Personality disorder symptoms have also been repeatedly linked with more serious forms of marital conflict, including intimate partner violence. This research comes from two lines of inquiry. Factor-analytic and behavioral analogue studies of partner-violent spouses, particularly men, have identified the importance of antisocial and borderline personality traits for intimate relationship violence (Dutton, 1995; Edwards, Scott, Yarvis, Paizis, & Panizzon, 2003; Holtzworth-Munroe, 2000; Holtzworth-Munroe, Meehan, Herron, Rehman, & Stuart, 2000; Holtzworth-Munroe & Stuart, 1994; Tweed & Dutton, 1998). Developmental research has also shown links between early temperament and personality traits in childhood and adolescence and later abusive behavior in romantic relationships (Capaldi & Clark, 1998; Ehrensaft, Cohen, & Johnson, 2006; Giordano, Millhollin, Cernkovich, Pugh, & Rudolph, 1999; Magdol, Moffitt, Caspi, & Silva, 1998; Moffitt, Krueger, Caspi, & Fagan, 2000; Moffitt, Robins & Caspi, 2001).

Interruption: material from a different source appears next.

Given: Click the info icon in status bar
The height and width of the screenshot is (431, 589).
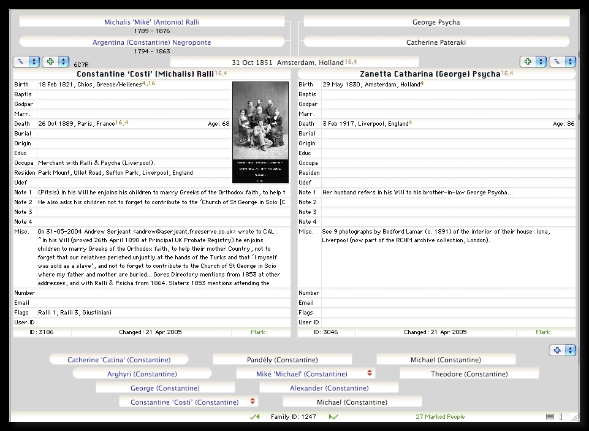Looking at the screenshot, I should click(561, 417).
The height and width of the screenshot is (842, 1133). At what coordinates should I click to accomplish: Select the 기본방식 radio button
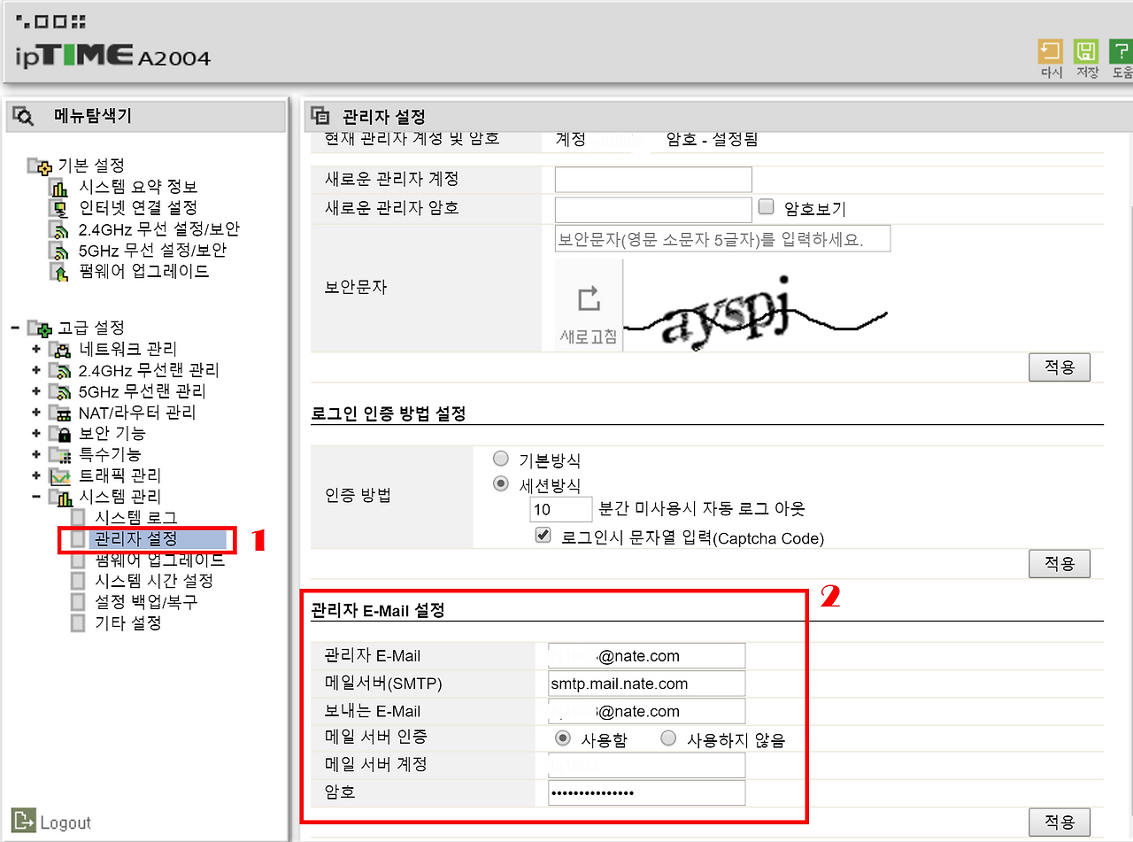click(x=501, y=460)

The samples utilized in these studies of intimate partner violence are varied in composition and design. They range from unselected birth cohorts (Giordano et al., 1999; Magdol et al., 1998; Moffitt et al., 2000) to at-risk community samples (Capaldi & Clark, 1998) to men who were court mandated to treatment for domestic violence (Dutton, 1995; Tweed & Dutton, 1998) or were incarcerated at the time of the study (Edwards et al., 2003). Studies examining the most severe or at-risk populations are important, in that they provide information on individuals whose level of impairment has become most detrimental to society. However, these samples may be more likely to include individuals who show a general tendency toward violence, as there is considerable overlap between intimate partner violence and both general violence and non-violent crime (Fagan & Browne, 1994; Fagan & Wexler, 1987). Given our interest in individual difference personality variables that are specifically related to partner violence (Moffitt et al., 2000), for the current study we recruited a community sample that would include individuals who had experienced all levels of conflict, thus increasing the generalizeability of our findings (Karney et al., 1995).

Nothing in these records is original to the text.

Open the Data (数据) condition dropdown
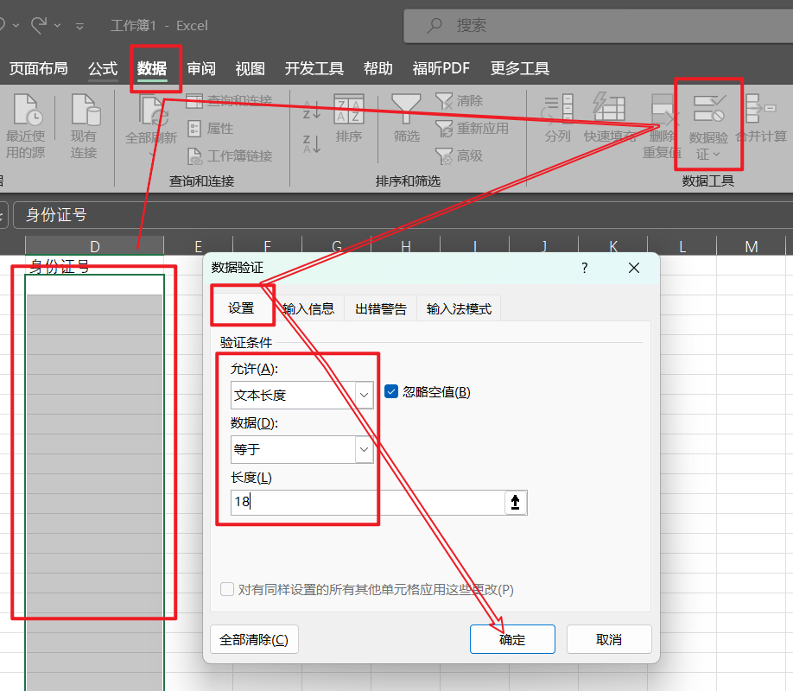 [x=365, y=449]
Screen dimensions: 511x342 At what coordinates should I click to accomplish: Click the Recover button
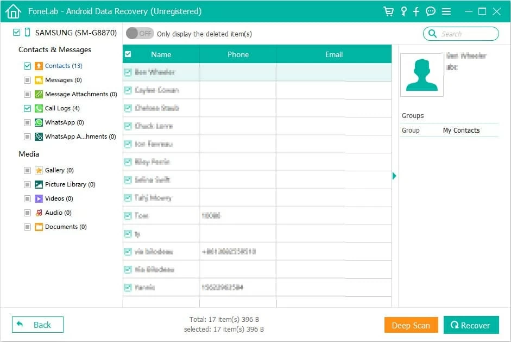click(x=470, y=325)
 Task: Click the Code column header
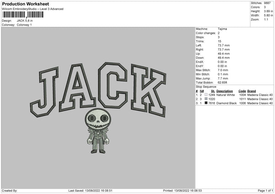pyautogui.click(x=242, y=91)
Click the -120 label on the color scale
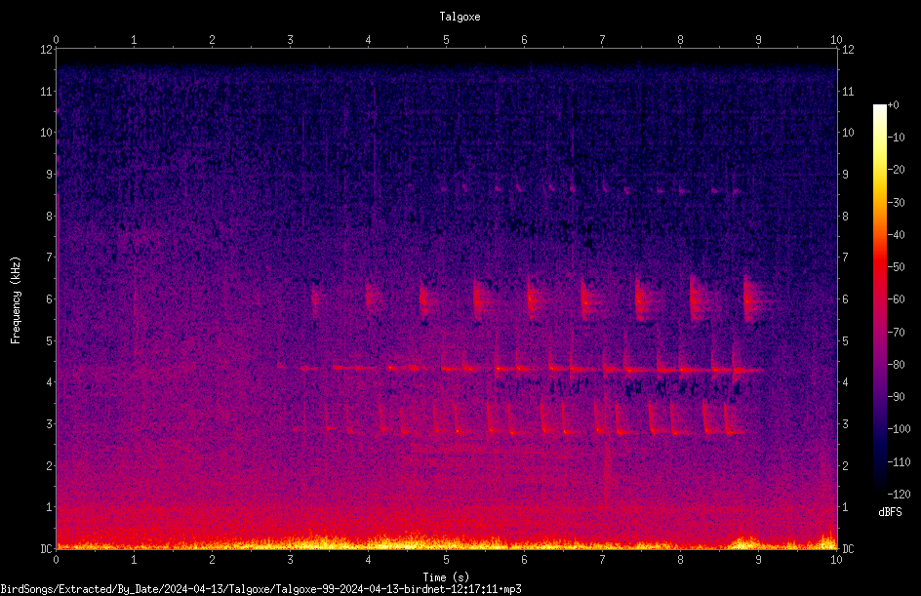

To our knowledge, the current study is the first to examine symptoms across the range of all DSM-IV personality disorders in relationship to marital satisfaction, and the first to examine the association between PD features and both normative (marital satisfaction) and dysfunctional (physical violence) forms of marital functioning in the same study. Previous research linking PDs to partner violence, particularly in men, have all relied on self-reported PD symptoms collected through questionnaires or interviews. Ehrensaft et al. (2006) utilized a composite PD report based on self- and parent-report, but did not directly compare the two types of report. A reliance on self-report may be a particularly important limitation for the assessment of PD criteria, as there are significant discrepancies between self- and informant report of PDs (Klonsky, Oltmanns, & Turkheimer, 2002; Oltmanns & Turkheimer, 2006). There is growing support for supplementing self-report with informant report in the assessment of psychopathology (Achenbach, Krukowski, Dumenci, & Ivanova, 2005), particularly personality disorders (Klein, 2003).

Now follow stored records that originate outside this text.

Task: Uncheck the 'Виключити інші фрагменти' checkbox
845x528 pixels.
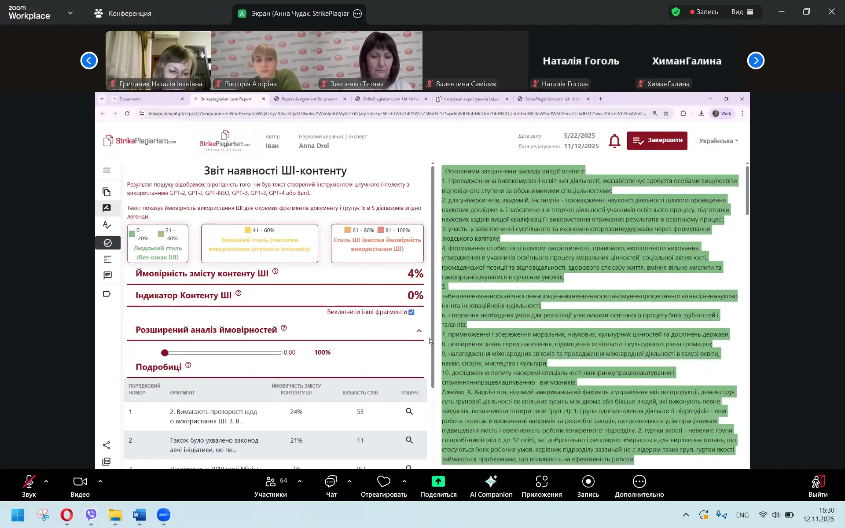Action: pos(411,312)
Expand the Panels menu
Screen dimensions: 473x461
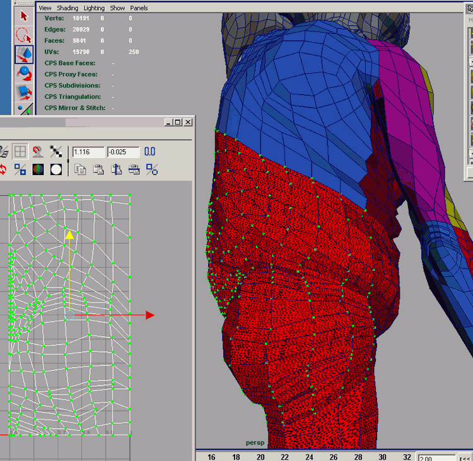139,8
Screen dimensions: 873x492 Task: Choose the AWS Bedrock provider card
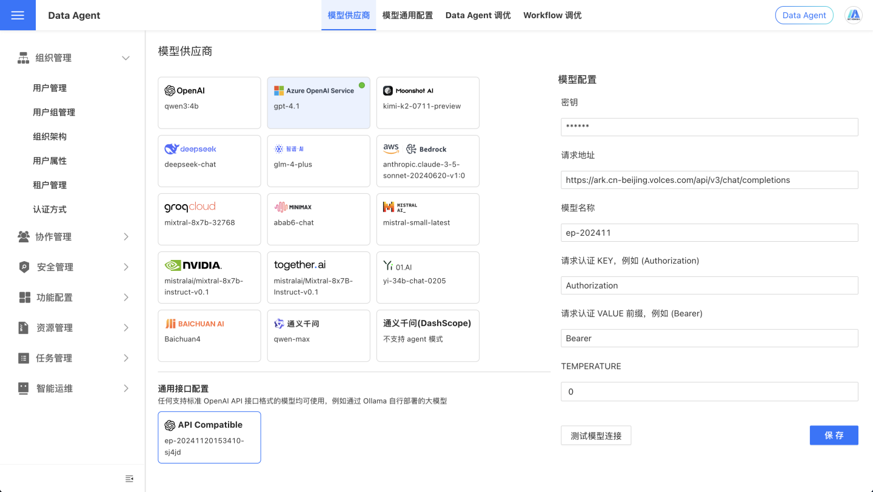pyautogui.click(x=427, y=161)

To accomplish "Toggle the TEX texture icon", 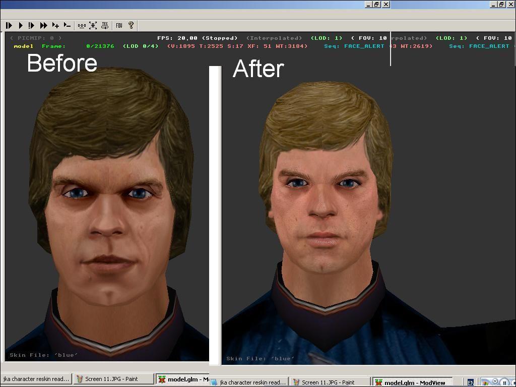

Thus, in the current study, we assessed whether self- and spouse report of PD would be related to marital satisfaction, verbal aggression, and physical violence. It was expected that higher levels of total self-reported personality disorder symptoms would be related to lower levels of one’s own and one’s spouse’s marital satisfaction and higher levels of marital conflict. Further, we expected that the presence of personality pathology as reported by one’s spouse would have a negative impact on own and spouse marital functioning, above and beyond self-report. We also explored whether any of the 10 individual PD scales would add to the explanation of marital functioning after controlling for other personality pathology. Again, we examined marital satisfaction and conflict from self- and spouse-reports from each partner. Based on previous research (e.g., Ehrensaft et al., 2006), we expected that Cluster A and Cluster B disorder symptoms would be negatively related to measures of marital aggression. We viewed the examination of marital satisfaction from PD features as exploratory, and thus made no a priori predictions regarding specific PD scales.
The sample consisted of 82 married heterosexual couples (N=164) from central Virginia, recruited through newspaper advertisements, television bulletins on a community access channel, and community flyers inviting couples to “participate in a research project examining personality and marriage.” Flyers were also sent to professionals working with potential study participants (therapists, physicians). Couples responding to the advertisements were screened in a telephone interview to determine whether (a) both participants were at least 21 years old, (b) both spouses were comfortable with reading and writing English, (c) the couple had been married for at least one year but no more than 10 years1, and (d) the couple was currently living together. Persons were excluded if they had a history of, were currently in treatment for, or were taking medication for a psychotic illness. A total of 84 couples completed data collection; we excluded two couples when it was discovered that they had been married for longer than 10 years.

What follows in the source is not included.